地方創生のためには

 人口の自然減が続けば、地域は維持できません。地方創生の課題は、出生率と出生数の低下に基づく人口問題です。人口減少時代の最も深刻な問題は、人が住まなくなる地域や人口密度が極端に低いエリアの増加です。2050年の全国1㎢ごとの人口を国土交通省が試算しています。2010年に人が住んでいた地域のうち北海道では47%、四国では25%、首都圏でも7%が無人化すると推計しています。国立社会保障・人口問題研究所の報告によれば、現在存在する1,800市区町村のうち、2040年には半減し、894に減少してしまうとされています。

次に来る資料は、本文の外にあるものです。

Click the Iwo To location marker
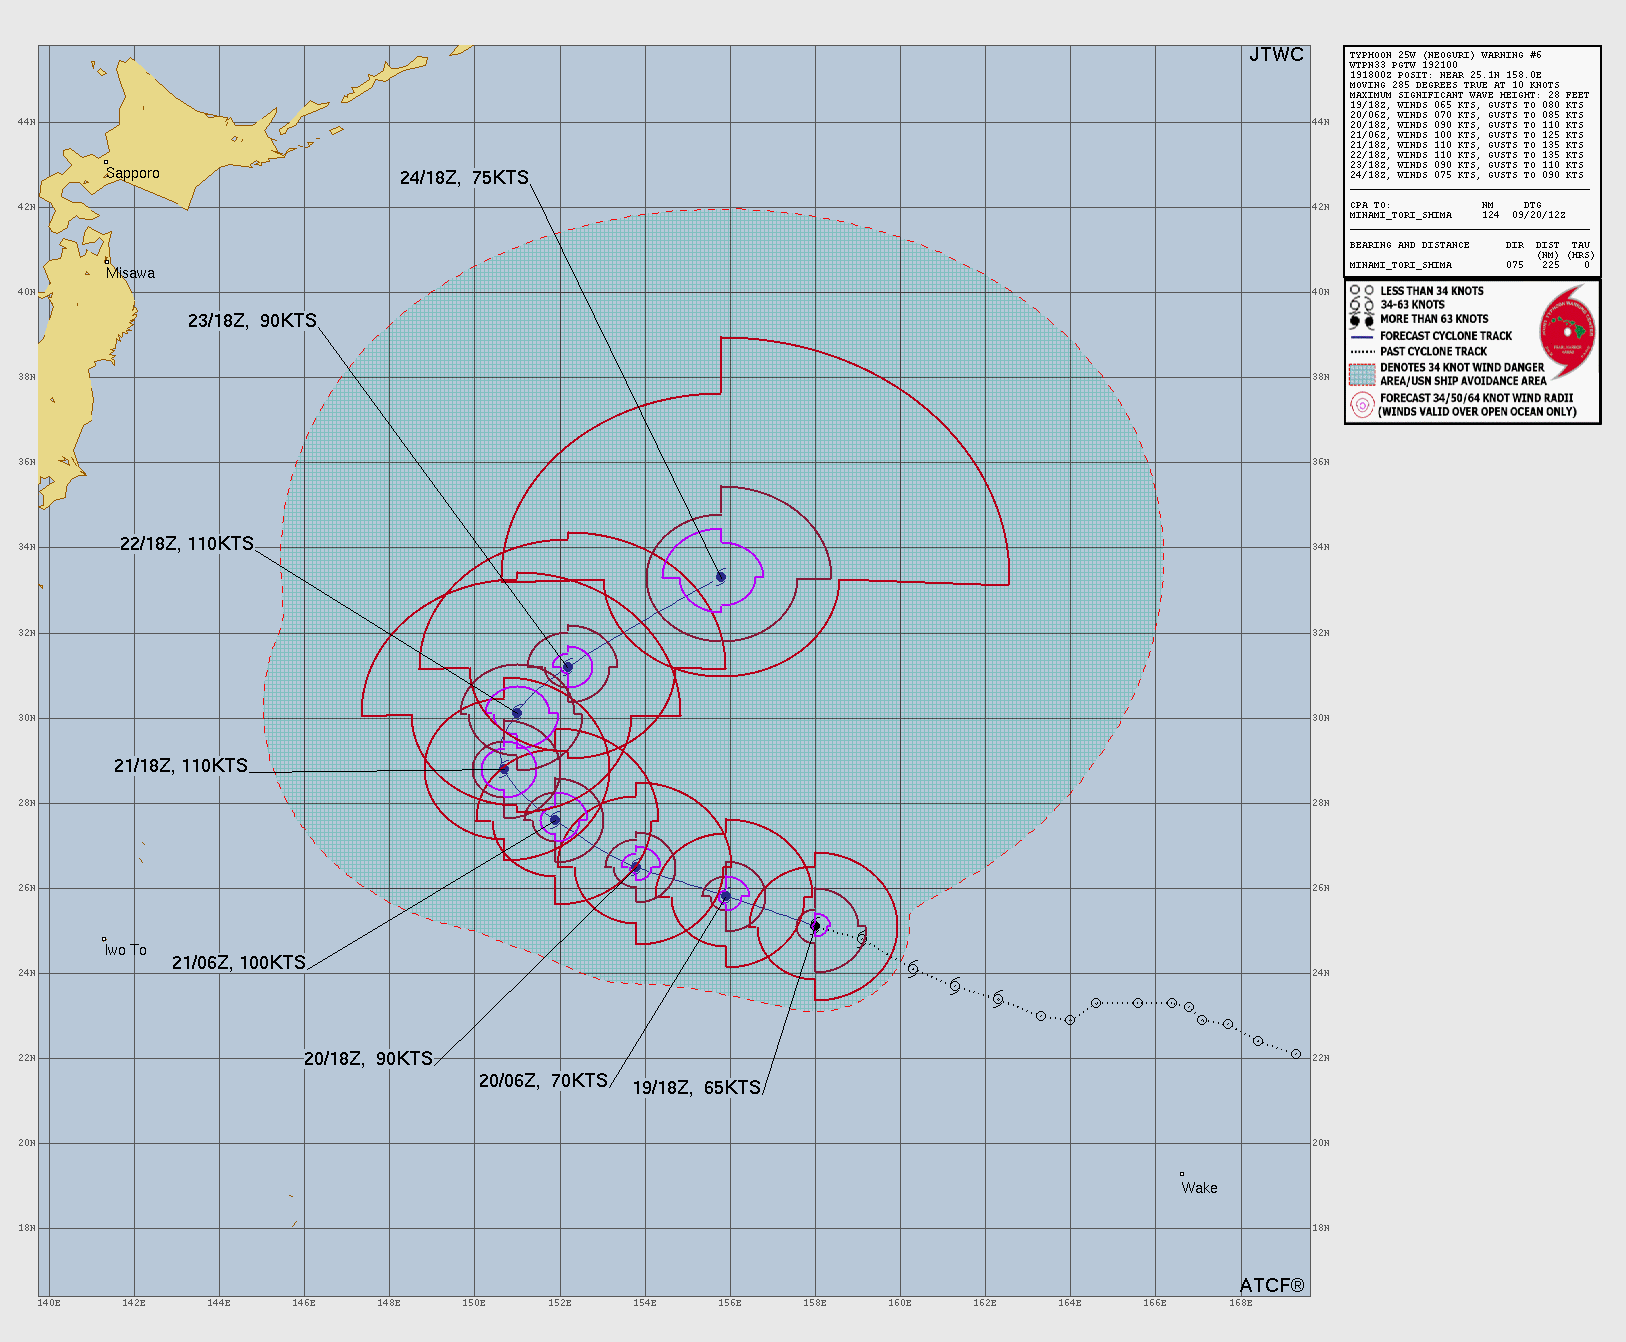Image resolution: width=1626 pixels, height=1342 pixels. 104,940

 出生率の地域格差は、将来の地域経済の発展力格差につながります。出生率の上昇なくして地方創生は望めません。地方の活性化のためには、地域の人口、年齢構成、医療や生活水準を保つ事業の維持が必要になります。安倍内閣が示した希望出生率1.8を上回っているのは沖縄県だけです。次いで山陰や九州の県の出生率が比較的高く、逆に首都圏や北海道、東北は低くなっています。日本の出生率を上昇させるために首都圏から地方に人口を移動させるべきとの考えもあります。しかし、都市化は世界的な現象であり、サービス経済の時代に事業所や雇用が都市に集中するため、都市部への若い世代を中心とした人口流入は避けられません。総務省の人口移動報告では、東京圏への転入超過は2016年に117,868人に増加し、一極集中に歯止めがかかっていません。
 首都圏、とりわけ東京都の出生率は全国最下位として問題視されてきました。今後は大都市圏への人口流入を規制するのではなく、大都市における出生率の向上を目指すべきです。企業や鉄道事業者なども、子育て支援制度を充実させたり、保育所を設置したりすることで出生率の向上に寄与することができます。大都市圏にはそうした新しい公共が多数存在します。東京都などの大都市における出生率の向上は、わが国の少子化の危機を突破するための新しい道かもしれません。